He’s waiting for me at the buffet, and we’re about to zero in on the food business: loading up our plates, then dissecting them to see which foods have lobbyists at the table. 

Drutman pulls out a laptop with a list of lobbyists, and I tell him what’s on my plate, starting with beef.

“There’s 17 beef organizations here in Washington,” Drutman says. “We’ve got the Center for Beef Excellence, U.S. Premium Beef, Beef Products Incorporated…”

You get the idea. Every single thing on our plates had somebody representing it on Capitol Hill. Sometimes lots of somebodies. For rice, seven associations. Ditto for shrimp.

Some of the trade associations are pretty obscure. Like the International Natural Sausage Casing Association, or the American Dehydrated Onion and Garlic Association.  

I reach for a bag of chips, which reminds me: I interviewed the CEO of the Snack Food Association, Tom Dempsey, because I was wondering – what are all these food folks lobbying for? Turns out it’s stuff like labeling on packages, and the federal government’s new dietary guidelines.

“What the association does is tries to stay out in front of issues that may not impact the industry tomorrow but will impact it down the line,” says Dempsey.

Other food lobbyists are focused on some proposed new trade deals. There’s one with Europe that’s gotten the attention of the International Dairy Foods Association — Europe wants to trademark the names of certain cheeses. But there are 35 dairy lobby groups. I ask Dave Carlin, the Association’s chief lobbyist why there are so many.

“We have to tell our story,” he tells me. “Because if we don’t tell our story nobody else will.”

There’s an old saying in Washington: if you’re not at the table, you’re on the menu, which brings me back to the buffet, with Lee Drutman. 

We’ve started talking money. He says there are 1,114  different food lobbying organizations in Washington, spending about $130 million a year.

Drutman says all the registered lobbyists in town spend about $3 billion a  year.
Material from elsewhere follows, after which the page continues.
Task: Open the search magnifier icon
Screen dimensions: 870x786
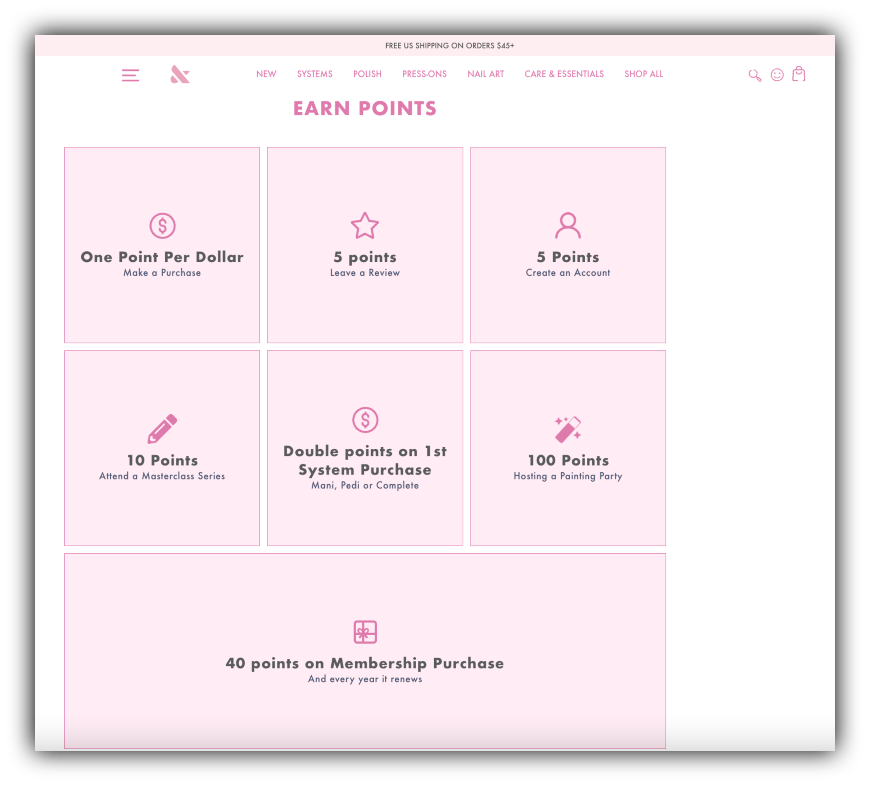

I wondered when lobbying got to be such a big business. Drutman says the food folks started around the time of FDR’s  New Deal, when a lot of agricultural subsidies were born.

“It caused a lot of people in the agricultural industry to pay attention to politics,” he says.

Drutman says corporations started lobbying more in the ’70s and ’80s, in the wake of increased government regulation. And it’s just kept growing. Now, lobbying kind of feeds on itself.

“Once companies and associations set up shop in Washington they rarely leave because they’ve hired lobbyists who can keep them interested in all the issues,” says Drutman. “So once you start lobbying, you tend to keep lobbying, and there’s a self-reinforcing stickiness.”

Because you certainly don’t want to be the one who’s not at the table.